Thank you for clearing things up, Peter, and I will definitely have a look at those books. Could you maybe explain a little more about why the vacuum projector becomes the identity operator in the single particle case?

17. Dec 4, 2009

### peteratcam

A full identity operator (for Fock space) would have been
$$|0\rangle\langle 0| + \sum_k|k\rangle\langle k| + \sum_{k_1,k_2}|k_1,k_2\rangle\langle k_1,k_2| + \ldots$$

I.e, the 0-particle identity $$\oplus$$ the identity for a one particle state $$\oplus$$ the identity operator for two particle states etc.

I've chosen 'k' to be the labels of a basis of single particle states.

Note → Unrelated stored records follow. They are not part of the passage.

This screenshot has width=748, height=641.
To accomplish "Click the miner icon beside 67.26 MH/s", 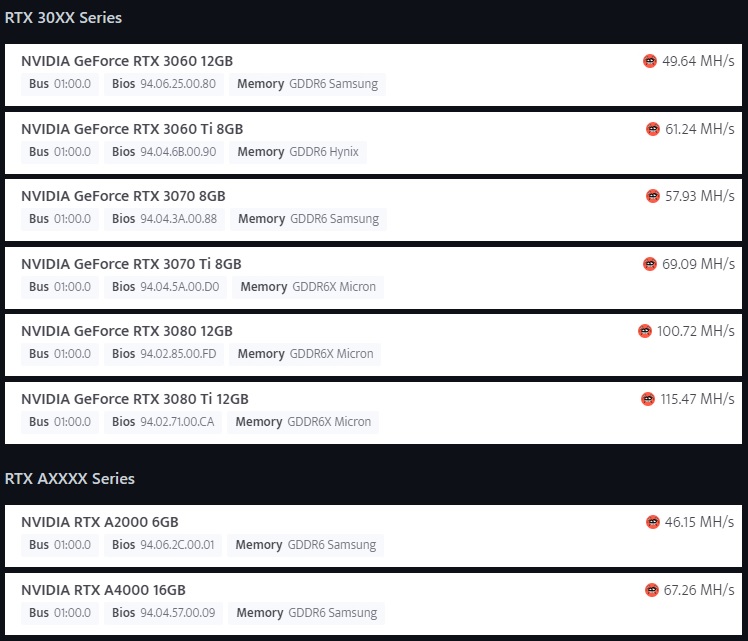I will click(x=651, y=590).
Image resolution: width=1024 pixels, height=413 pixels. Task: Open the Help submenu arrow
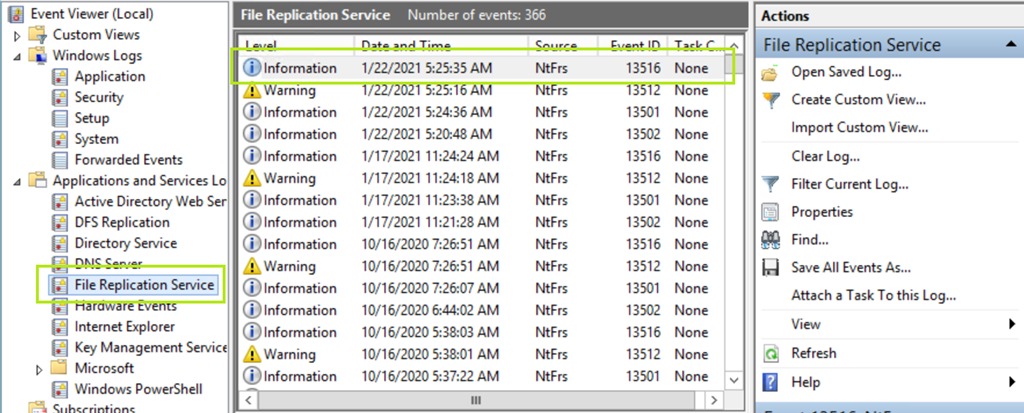pyautogui.click(x=1012, y=382)
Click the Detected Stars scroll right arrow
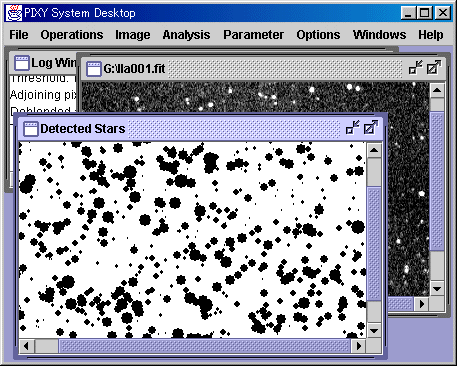This screenshot has height=366, width=457. pos(358,346)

The creation (annihilation) operators move us from an n-particle state to an n+1 (n-1) particle state. States with different numbers of particles are orthogonal.

So consider:
$$\langle\psi|\Phi^{\dagger}(x)|S\rangle$$
If $$\langle \psi|$$ is a one particle state, then the only state S for which the above is non-zero is a zero particle state, and there is only one of those, the particle vacuum.
So inserting a full resolution of the indentity would reduce to exactly the expression I gave.

18. Dec 5, 2009

### Snarky Fellow

As peteratcam has noticed, wavefunction function can be obtained as matrix element $$\langle 0|\hat \Psi |\psi_k \rangle$$. We can't get a wavefunction as the expectation in a state with defined number of particles. It's due to the fact that $$\hat \Psi$$ decreases number of particles so in order to give nonzero result, there should be the product of equal number of creation and annihilation operators. But such a product is invariant under the gauge transformation $$\phi \rightarrow \phi e^{i\alpha}$$. Therefore it can't give us the wavefunction.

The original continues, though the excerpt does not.